#### WHAT TO WORK ON:
A. Answer these questions about the TANF hearing release:
(i) Which subcommittee held the hearing?
(ii) Where did Jason Smith's mother go to work?
(iii) According to Rep. LaHood, how are grandfamilies considered in TANF?
B. Provide a continuation of the TANF hearing release, picking up after its final quoted statement.

#### EXCERPT TO READ:
--- Start ---
WASHINGTON, DC – On Wednesday, the House Committee on Ways and Means Subcommittee on Work and Welfare held a hearing to discuss the United States’ broken welfare system, specifically looking at the Temporary Assistance for Needy Families (TANF) program and ways to provide more opportunities for individuals to experience the dignity of work and build a more prosperous future for their families. During the hearing, key witnesses testified about how strengthening work requirements and improving accountability can help lift Americans out of poverty.
Chairman Smith Highlights His Own Background and Commitment to Lifting Americans Out of Poverty
Ways and Means Chairman Jason Smith (MO-08): “I know the reality faced by working-class families in America because I’ve lived it. My grandparents never had running water. I grew up with my family living in a single-wide trailer in southern Missouri, until we upgraded to a double-wide. My father was a preacher and an auto-mechanic, and my mother went to work in a factory so my siblings and I could have health insurance.
“Families, like the one I grew up in and millions of others across America, do the best they can to stretch every dollar to make ends meet. Millions of families go through rough patches through no fault of their own and need help. And when done correctly, welfare can be the bridge to a better life for families who are struggling.”
Work & Welfare Chairman LaHood Fact Checks Democrat Fearmongering Claims About Grandparents Facing Work Requirements
Contrary to repeated misleading talking points, Work and Welfare Subcommittee Chairman Darin LaHood (IL-16) reminded Democrats that grandparents have never been included in TANF work requirements and there is no proposal to add work requirements for grandparents.
Rep. LaHood: “Grandfamilies don’t have work requirements in TANF. They’re considered child-only. We aren’t proposing work requirements for grandparents.”
--- End ---
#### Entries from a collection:
--- Start ---
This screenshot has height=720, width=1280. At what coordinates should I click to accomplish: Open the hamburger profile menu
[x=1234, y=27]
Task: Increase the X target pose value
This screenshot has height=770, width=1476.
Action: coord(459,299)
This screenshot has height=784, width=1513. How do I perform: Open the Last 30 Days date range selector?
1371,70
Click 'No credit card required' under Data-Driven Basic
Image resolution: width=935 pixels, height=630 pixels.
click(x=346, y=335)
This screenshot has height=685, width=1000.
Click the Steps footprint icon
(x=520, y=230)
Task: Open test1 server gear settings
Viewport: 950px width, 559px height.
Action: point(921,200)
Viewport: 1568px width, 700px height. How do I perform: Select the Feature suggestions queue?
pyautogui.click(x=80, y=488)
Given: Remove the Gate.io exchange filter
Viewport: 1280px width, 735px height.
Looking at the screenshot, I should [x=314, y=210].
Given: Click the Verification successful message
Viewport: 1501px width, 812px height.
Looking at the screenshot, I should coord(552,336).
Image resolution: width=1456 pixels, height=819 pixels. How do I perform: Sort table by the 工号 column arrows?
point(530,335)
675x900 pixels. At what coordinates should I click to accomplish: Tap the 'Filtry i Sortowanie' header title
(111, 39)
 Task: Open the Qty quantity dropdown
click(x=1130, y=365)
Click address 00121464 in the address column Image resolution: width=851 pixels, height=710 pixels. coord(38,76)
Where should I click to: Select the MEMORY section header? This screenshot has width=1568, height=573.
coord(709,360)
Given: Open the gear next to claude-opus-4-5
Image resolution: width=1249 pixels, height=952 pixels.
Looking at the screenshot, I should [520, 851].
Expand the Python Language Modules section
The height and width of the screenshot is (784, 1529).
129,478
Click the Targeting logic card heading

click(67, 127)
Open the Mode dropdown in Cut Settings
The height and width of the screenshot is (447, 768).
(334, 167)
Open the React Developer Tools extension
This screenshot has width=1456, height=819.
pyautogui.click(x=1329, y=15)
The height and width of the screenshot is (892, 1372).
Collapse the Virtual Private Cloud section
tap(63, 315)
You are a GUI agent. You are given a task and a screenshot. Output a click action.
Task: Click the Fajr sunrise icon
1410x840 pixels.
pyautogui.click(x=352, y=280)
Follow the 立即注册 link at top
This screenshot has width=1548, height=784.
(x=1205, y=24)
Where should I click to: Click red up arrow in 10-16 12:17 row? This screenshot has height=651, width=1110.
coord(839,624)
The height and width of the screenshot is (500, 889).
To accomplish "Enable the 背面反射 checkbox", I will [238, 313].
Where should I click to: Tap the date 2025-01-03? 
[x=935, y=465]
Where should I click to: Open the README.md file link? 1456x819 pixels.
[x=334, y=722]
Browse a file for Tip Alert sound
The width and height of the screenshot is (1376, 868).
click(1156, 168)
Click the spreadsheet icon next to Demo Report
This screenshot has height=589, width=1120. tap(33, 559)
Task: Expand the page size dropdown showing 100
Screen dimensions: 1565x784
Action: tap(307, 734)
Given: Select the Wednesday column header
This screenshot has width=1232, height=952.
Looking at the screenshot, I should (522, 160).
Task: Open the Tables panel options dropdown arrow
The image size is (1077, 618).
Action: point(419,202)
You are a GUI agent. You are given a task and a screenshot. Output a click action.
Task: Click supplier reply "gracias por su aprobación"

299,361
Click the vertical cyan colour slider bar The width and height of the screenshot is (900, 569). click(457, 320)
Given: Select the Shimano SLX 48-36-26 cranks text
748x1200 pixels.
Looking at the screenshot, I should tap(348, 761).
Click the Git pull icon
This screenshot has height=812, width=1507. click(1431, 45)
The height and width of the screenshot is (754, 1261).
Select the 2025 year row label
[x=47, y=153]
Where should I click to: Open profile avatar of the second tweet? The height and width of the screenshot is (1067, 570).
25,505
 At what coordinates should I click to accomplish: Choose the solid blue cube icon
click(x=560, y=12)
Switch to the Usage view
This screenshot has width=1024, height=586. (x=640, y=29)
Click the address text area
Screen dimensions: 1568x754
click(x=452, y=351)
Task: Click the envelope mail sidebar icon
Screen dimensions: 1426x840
--- End ---
#### RESULTS OF THE EXERCISE:
A.
(i) The House Committee on Ways and Means Subcommittee on Work and Welfare
(ii) A factory
(iii) Child-only

B.
America’s Broken Welfare System Lets States Game the System and Dodge Work Requirements
TANF’s work participation rate (WPR) requires that half of a state’s work-eligible individuals must be engaged in work, yet states are finding ways to skirt federal law, making it harder for Americans to escape poverty, according to witness Grant Collins, Senior Vice President for Workforce Development at the Fedcap Group. Rep. Adrian Smith (NE-03) asked Collins to explain some commonly used tactics by states to game the system, including caseload reduction credits and “small check” schemes:
Rep. Smith: “Could you go into some details about some of the games that states might play to meet their work participation rate, and how exactly does the small check scheme work?”
Mr. Collins: “So, assume you’re a state that had a rate to meet. The first problem is that because of the generosity of the caseload reduction credit, most states really have effectively zero rate to meet…
“But some did actually have a rate to meet; what they, what they were able to do is to at their discretion, removed from the TANF participation denominator, adults, likely to unmeet the rate by what we call solely state funding those cases… So there’s three different ways a state could use the solely state funded option.
“As far as the small check scheme, it’s almost in the reverse. A state would be able to find a TANF profile case, a parent and adult working already with a child, and then bring them on the caseload by providing a very small amount of TANF for $20 or $30 a month…”
Rep. Smith: “I think it’s safe to say that in any of those cases, individuals are not necessarily helped.”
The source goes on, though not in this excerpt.